Guillermo Martínez may be a clever, calculating author at the top of his game – but he is no Borges
The Book of Murder
Guillermo Martínez, translated
by Sonia Soto
Reviewed by Gavin O’Toole
AS A JOURNEY into the deceptive parallel world of causality entered by writers as they labour on their prose, The Book of Murder is, indeed, a clever book, although the hyperbole that it excited among some critics – notably Britain’s Independent on Sunday which, with weary predictability, compared Martínez with Borges – does it no favours.
For Martínez is no Borges, and this crime thriller – if a culturally embedded gambit on the high-wire separating reality from illusion that can be stretched so taut in a country like Argentina – is proudly contemporary, even if it poses old-fashioned philosophical questions and Borges himself did say that it smacks of fiction that Buenos Aires, where this tale is woven, was ever founded.
This is not intended as a criticism of this carefully structured and original work, which achieves a rich and very real tension, nor is it a particularly important observation.
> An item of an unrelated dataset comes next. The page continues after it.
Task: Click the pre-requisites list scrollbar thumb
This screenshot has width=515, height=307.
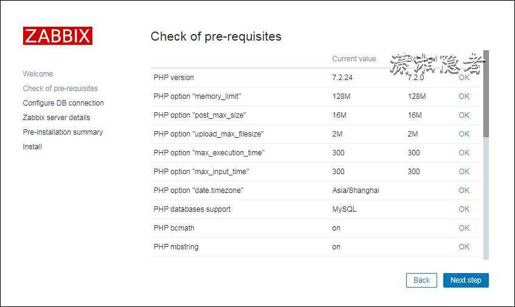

For Argentine writing has come a million miles since the old man laboured between the racks at the Biblioteca Nacional (see Cecilia Szperling’s article in this edition) and ignorant comparisons such as that of the Independent are merely the meat and veg of unimaginative journalists still trapped in an Oxbridge timewarp.
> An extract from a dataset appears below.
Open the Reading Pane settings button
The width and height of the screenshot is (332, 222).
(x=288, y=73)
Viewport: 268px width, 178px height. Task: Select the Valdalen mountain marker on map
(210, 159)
Nonetheless, Martínez, a mathematician by academic trade, is one of the most successful writers of his generation, and clearly has a great admiration for the giant of Argentine letters, offering in Borges y la matemática (Planeta, 2003), for example, a dissection of how he uses abstraction and logic in his stories.
Pared-down Buenos Aires
Set in the restricted, pared-down Buenos Aires of writers who spend much of their lives indoors, The Book of Murder tells the story of a mysterious series of deaths of individuals close to Luciana, an increasingly troubled typist serving the needs of rival novelists.
The tedium of the writers’ lives make her secretarial skills less alluring than her young body, and it is through the frustrated desire of the older scribe, Kloster, that she becomes the apparent focus of a deadly plot derived from biblical lore to kill all those near and dear to her.
Narrated by the other, unnamed writer, ten years on from his initial encounter with her, The Book of Murder explores several themes – from the godly power of the novelist and the lethal cannibalism of writers to the false prophecy of the printed word. Telling references to Henry James and the Schofield study bible suggest that perception and judgement are forces that the author believes exercise irresistible power over the imagination to such an extent that it can bend consciousness itself. A sympathy for randomness and conjecture suggest a mathematician at work, pondering the fatal interaction of order and chaos.
By the end we remain unsure of Kloster’s guilt, as we should. But Martinéz leaves us in awe of his power to convince, and his potential as a calculating killer: if words could kill, then Kloster could well be the worst of assassins. If only he would turn his attention to the literary critics of The Independent.